McCLEAN, Va. — Wholesale prices continued on their downward course in May,  as cumulative market prices declined by $300, or 1.7 percent, compared to the prior month, according to the National Automobile Dealers Association’s Used Car Guide.

The steep cut in gasoline prices over the last two months — which the U.S. Energy Information Administration (EIA) puts at 50 cents from early April through the third week of June — combined with the drop-off in seasonal demand normally seen following the end of spring continues to place significant downward pressure on compact car prices, and, as a result, the segment’s 3.3 percent fall was the biggest of any segment.

Prices for the remaining segments all fell within a half a point or less of the market average, with the exception being the large SUV segment, which had prices slide by a more moderate 1.1 percent.

Compared to last June, market prices were at a 1.5 percent disadvantage, which isn’t a surprise since used prices remained elevated into July of last year because of new-vehicle substitute demand stemming from Japan’s natural disasters. “We can expect to see this inverted relationship in prices remain in effect until at least until August, which is when market prices took a dive in 2011,” Jonathan Banks, executive automotive analyst for the NADA Used Car Guide, wrote.



“Overall, the NADA expects to see current trends stay true to their present direction, which means that the usual slackening of demand experienced over the summer will be the main driver behind softening used prices near-term,” he continued. “That being said, the quick descent of gasoline prices will continue to see compact car prices roughed up more than otherwise but will also help cushion the fall of truck prices; the relatively minor fall in large SUV prices for the month is evidence of this.”

Banks added that the slight reduction in the number of rental fleet units going through the lanes over the last few weeks has helped to alleviate some of the downward pressure on fleet-heavy segments. “I think this observation and the fact that we’re half way through the year transition nicely into a summary of auction volume changes year to date,” he wrote.

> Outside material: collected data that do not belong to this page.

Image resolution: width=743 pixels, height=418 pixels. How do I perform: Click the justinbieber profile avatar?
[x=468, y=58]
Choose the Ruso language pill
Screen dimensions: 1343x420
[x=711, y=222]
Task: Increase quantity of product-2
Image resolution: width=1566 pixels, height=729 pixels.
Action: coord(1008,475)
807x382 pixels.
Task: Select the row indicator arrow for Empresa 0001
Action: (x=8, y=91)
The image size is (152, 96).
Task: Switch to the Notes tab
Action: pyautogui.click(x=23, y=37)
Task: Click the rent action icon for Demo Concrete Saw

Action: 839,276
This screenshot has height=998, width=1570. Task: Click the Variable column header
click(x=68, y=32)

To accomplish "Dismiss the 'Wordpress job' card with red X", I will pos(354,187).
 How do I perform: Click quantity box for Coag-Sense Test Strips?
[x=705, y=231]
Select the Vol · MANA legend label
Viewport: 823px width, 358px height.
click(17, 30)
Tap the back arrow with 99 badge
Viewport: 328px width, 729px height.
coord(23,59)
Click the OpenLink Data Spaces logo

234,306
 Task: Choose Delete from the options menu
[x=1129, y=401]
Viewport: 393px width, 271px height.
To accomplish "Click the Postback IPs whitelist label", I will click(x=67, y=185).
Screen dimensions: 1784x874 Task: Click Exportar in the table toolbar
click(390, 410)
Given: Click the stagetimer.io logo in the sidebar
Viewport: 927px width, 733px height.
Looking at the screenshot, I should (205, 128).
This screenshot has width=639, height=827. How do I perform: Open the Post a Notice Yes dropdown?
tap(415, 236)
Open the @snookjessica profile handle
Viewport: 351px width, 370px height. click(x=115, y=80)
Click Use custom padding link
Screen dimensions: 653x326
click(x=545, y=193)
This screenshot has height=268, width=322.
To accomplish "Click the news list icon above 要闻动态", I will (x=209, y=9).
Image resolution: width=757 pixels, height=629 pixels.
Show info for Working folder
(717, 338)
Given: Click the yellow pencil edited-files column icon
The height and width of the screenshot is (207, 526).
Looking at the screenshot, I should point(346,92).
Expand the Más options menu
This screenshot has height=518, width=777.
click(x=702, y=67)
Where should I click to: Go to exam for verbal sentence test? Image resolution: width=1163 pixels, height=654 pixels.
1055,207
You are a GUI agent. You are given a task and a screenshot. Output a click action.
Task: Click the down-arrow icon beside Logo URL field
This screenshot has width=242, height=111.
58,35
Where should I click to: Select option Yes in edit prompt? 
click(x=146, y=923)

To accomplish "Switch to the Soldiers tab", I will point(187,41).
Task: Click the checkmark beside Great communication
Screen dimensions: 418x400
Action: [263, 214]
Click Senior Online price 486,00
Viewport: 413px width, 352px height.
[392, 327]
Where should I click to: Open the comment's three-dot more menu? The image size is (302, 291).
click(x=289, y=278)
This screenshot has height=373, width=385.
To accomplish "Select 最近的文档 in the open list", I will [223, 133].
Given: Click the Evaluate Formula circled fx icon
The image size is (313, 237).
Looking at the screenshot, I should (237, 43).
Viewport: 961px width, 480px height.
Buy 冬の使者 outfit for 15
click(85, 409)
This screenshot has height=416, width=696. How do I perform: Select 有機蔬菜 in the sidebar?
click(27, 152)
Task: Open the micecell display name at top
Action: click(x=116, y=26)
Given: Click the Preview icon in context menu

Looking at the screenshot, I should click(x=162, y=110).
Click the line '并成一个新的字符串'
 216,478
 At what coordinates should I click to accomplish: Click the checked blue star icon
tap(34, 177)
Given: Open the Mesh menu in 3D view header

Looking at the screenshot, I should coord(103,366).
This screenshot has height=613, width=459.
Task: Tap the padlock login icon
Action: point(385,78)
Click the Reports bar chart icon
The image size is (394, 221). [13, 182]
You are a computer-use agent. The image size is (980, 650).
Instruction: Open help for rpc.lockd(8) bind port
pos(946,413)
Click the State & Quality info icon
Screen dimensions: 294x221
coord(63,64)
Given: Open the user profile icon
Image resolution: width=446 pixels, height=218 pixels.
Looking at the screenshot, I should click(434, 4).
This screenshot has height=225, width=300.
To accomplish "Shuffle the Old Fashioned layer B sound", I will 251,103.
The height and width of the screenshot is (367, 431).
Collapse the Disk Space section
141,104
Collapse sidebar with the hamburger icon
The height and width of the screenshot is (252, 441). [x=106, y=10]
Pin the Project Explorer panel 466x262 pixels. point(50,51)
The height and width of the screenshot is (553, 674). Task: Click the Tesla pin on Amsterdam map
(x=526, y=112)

“Considering NADA’s prediction that used supply will continue to fall until well into 2013 before starting to pick back up again, it should come as no surprise that auction volume is down yet again this year.”

Volume for vehicles up to 10 model years in age is down by 4 percent compared to the same period last year, and even more dramatically, volume for vehicles five years in age or younger is down by more than three times that amount, or 13 percent.

“As you would expect from movement of this type, volume for only one segment — compact utilities at plus 6 percent — has increased year to date, while at the opposite end of the spectrum, large pickup, large SUV, and mid-size utility volume has tumbled by 24-to-25 percent,” Banks wrote.


Based on the ongoing decline in supply at auction and the fact that values in June are a slight 1.5 percent below last year’s inflated level, it’s evident that the uptick in used-vehicle trade-ins accompanying the growth in new vehicle sales has done little to change the current balance of supply and demand.